DOCUMENT SEGMENT >>
Magna International (TSX:MG)(NYSE:MGA) stock dipped as much as 18% since June after rising 100% between October 2020 and May 2021. The 100% growth in this stock beat its previous growth cycle of 63% (April 2017 to June 2018). The recent growth cycle was led by the victory of Joe Biden to the U.S presidency and the hope of recovery from the pandemic. So what happened? Have these growth factors faded, or is it something else?
Magna’s key growth drivers in the current growth cycle
As the world’s third-largest auto parts supplier Magna took a big blow when the pandemic shut down all non-essential factories worldwide. With no vehicle production happening, Magna’s revenue fell 17% in 2020 as global light vehicle production decreased 17%. The stock fell 45% in the March 2020 dip.
But things started to revive in October as Joe Biden, in his presidential campaign, committed to investing in electric vehicles (EVs) and EV charging infrastructure. This was the time when all environmental and green energy stocks jumped. The United States is a huge market for renewables, which has been out of sight during Donald Trump’s presidency.

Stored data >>

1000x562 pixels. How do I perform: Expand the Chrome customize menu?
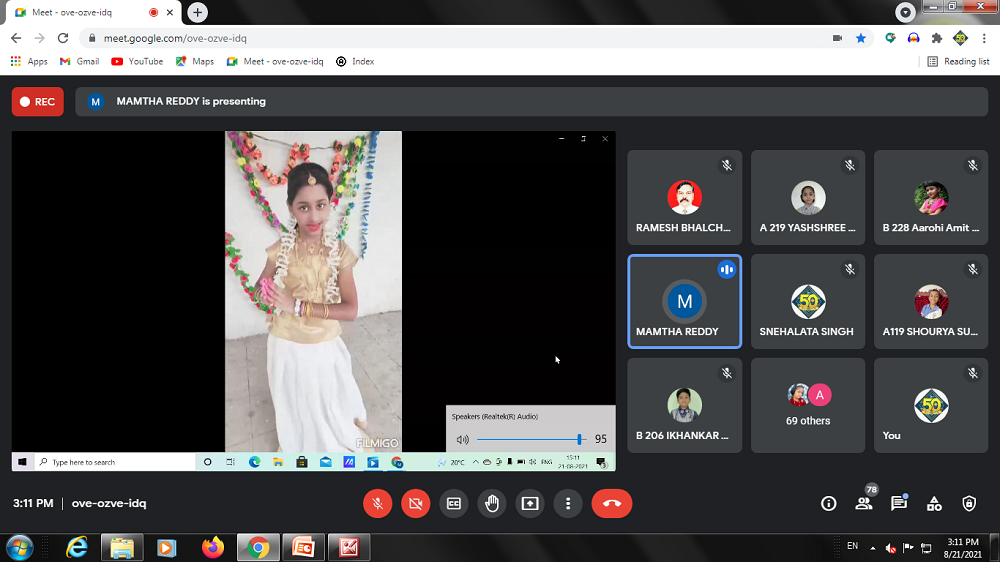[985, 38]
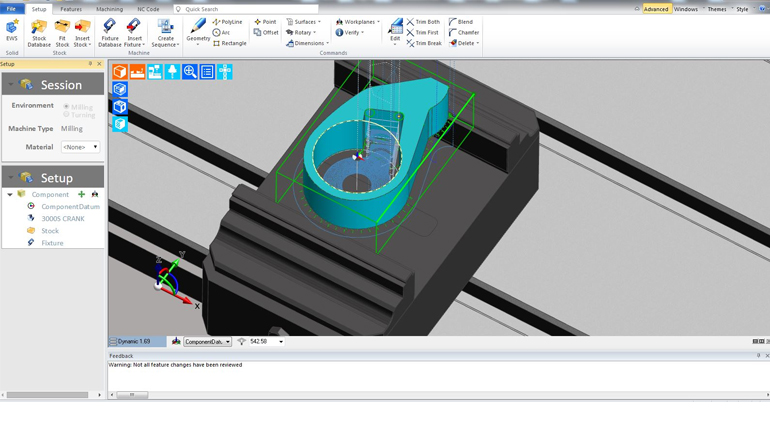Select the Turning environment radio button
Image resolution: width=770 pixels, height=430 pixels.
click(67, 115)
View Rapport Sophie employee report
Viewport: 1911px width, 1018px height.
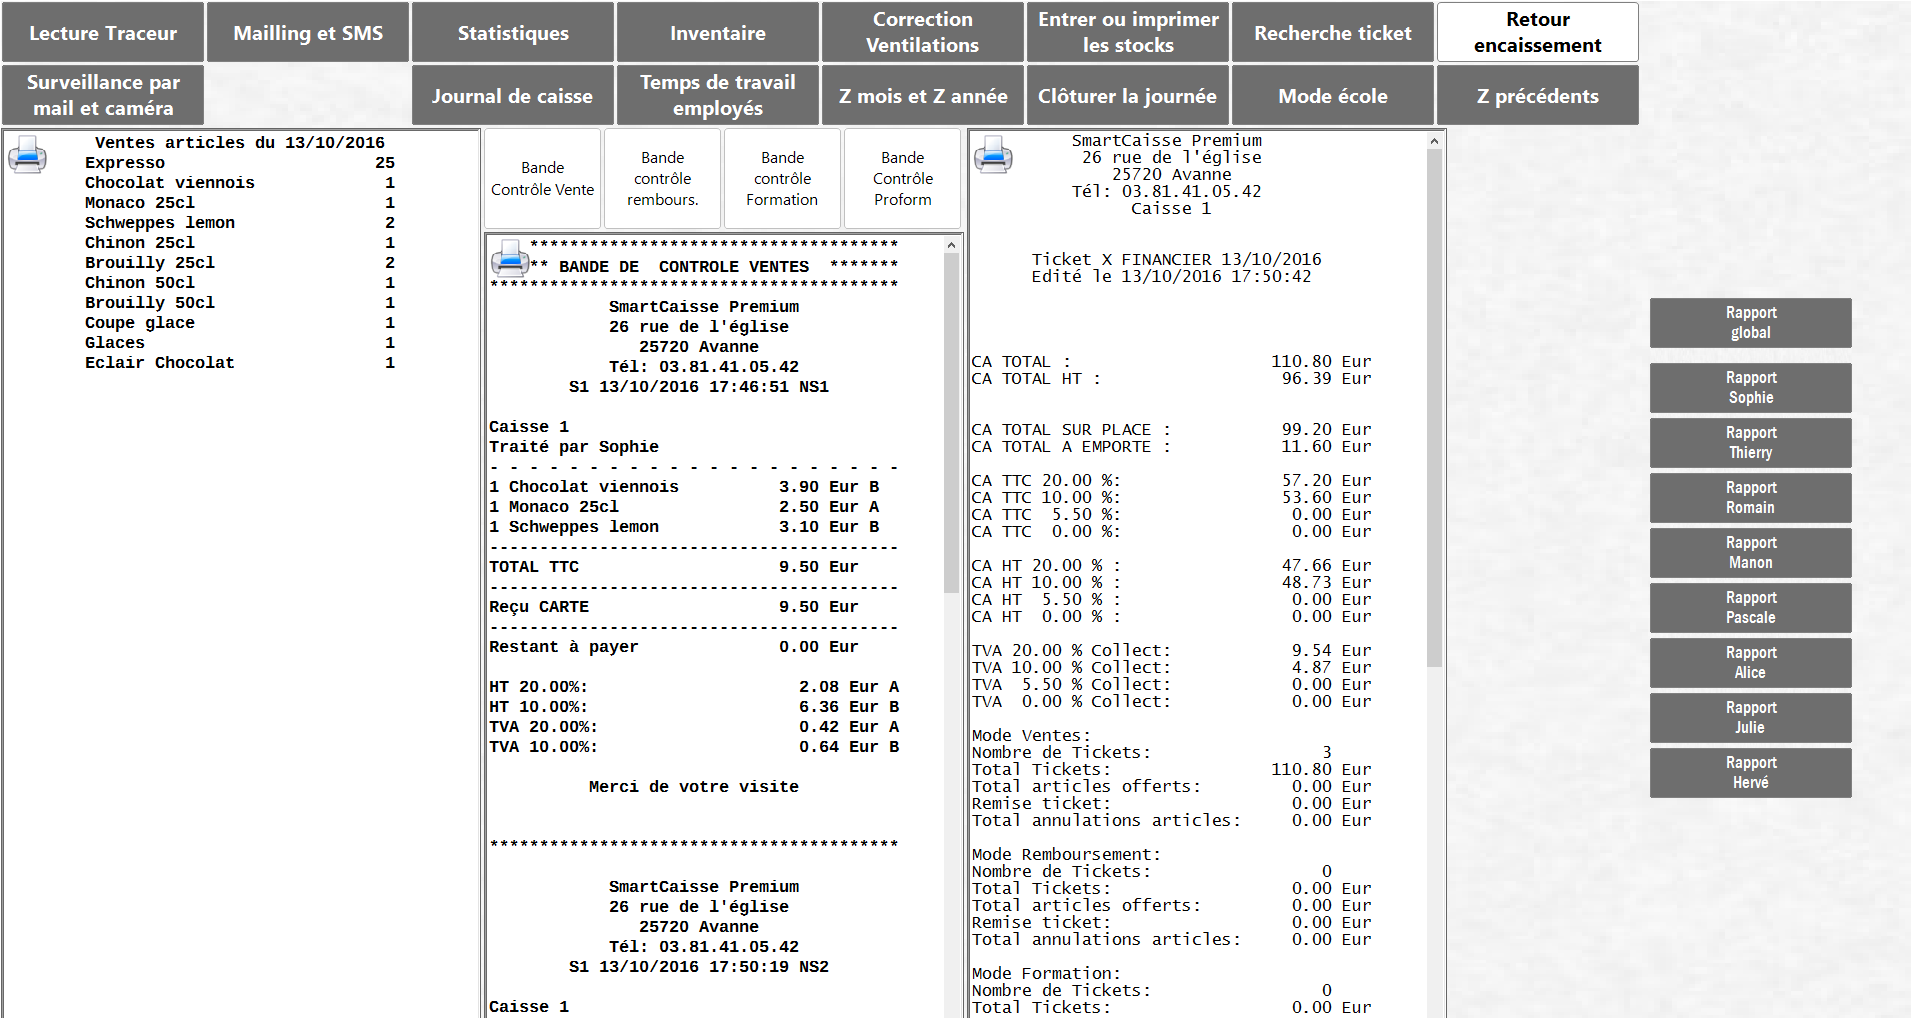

REQUIRED ACTION >> Continue the article on Magna International's stock performance from its last sentence. The material above isn't needed for anything here.

RESPONSE TO THIS TASK >>
Magna is expanding in the EV space through partnerships. It already caters to 23 of the top 25 EV makers. Hence, a boost in EV adoption boded well and indicated long-term growth for Magna. The United States, Europe, and China aim to achieve zero carbon emission or a 50% cut by 2050. With transportation topping the list of CO2 emitters, these countries crafted policies that encourage a shift to EVs.
The above two growth drivers of pandemic recovery and EV adoption are still intact. A Deloitte report expects EV sales to surge 30% annually by 2030, thanks to their growing adoption. But the automotive industry faces a new problem of global semiconductor supply shortage. This shortage has delayed Magna’s growth.
Magna’s growth encounters a new challenge
To give you a hint of the impact of chip shortage, Magna reduced its 2021 revenue guidance by US$2.2 billion to US$39 billion. The chip shortage is reducing global light vehicle production.
Investors and analysts looked at the forecast cut. But the latest earnings showed a remarkable recovery from the pandemic lows. Magna’s second-quarter revenue surged 110% year-over-year (YoY) to US$9 billion as global light vehicle production increased 58%. That’s a recovery from the pandemic peak (second quarter of 2020), but 11% below the 2019 levels of US$10.13 billion. This recovery gap is because of the semiconductor supply shortage.
Investors have already price in a recovery in the Magna stock price. The stock is trading 68% above its pre-pandemic average of $74. Hence, a delay in recovery pulled the stock down.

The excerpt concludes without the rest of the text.